Multiple quaternary structure alignment of the Bromoviridae family members found in VIPERdb. The CCMV is used as the representative model. (a) Full capsid of the CCMV. The icosahedral asymmetric unit used in the analysis is indicated on white, showing one 5-fold (orange), two 3-fold (magenta), and three 2-fold (yellow) symmetry axes. The 5-fold corresponds to φ = 90 − ψ = 30, and the opposite 2-fold corresponds to φ = ψ = 0. All dimers related through a 2-fold axis are equivalent. One of them is highlighted, formed by the A2-B1 subunits. (b) CapsidMap of the CCMV interface residues, indicating the location of the hot-spots for subunit B1 (black dots), A1 and C1 (gray-black dots) in φ − ψ space.
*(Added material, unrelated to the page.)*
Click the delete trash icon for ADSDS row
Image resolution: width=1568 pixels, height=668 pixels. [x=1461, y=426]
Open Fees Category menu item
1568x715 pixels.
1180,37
Location of the interface residues in the control group is also indicated (yellow and green dots).

Figure 5.

Mapping of the CCMV hot-spots on the full capsid. All hot-spots were found to be closely related to a given symmetry axis: (a) 2-fold (E176, R179, P188, V189), or (b) 3- and 5-fold (P99, F120). Symmetry axes are indicated for one of the 60 icosahedral asymmetric units. Only a few subunits are labeled.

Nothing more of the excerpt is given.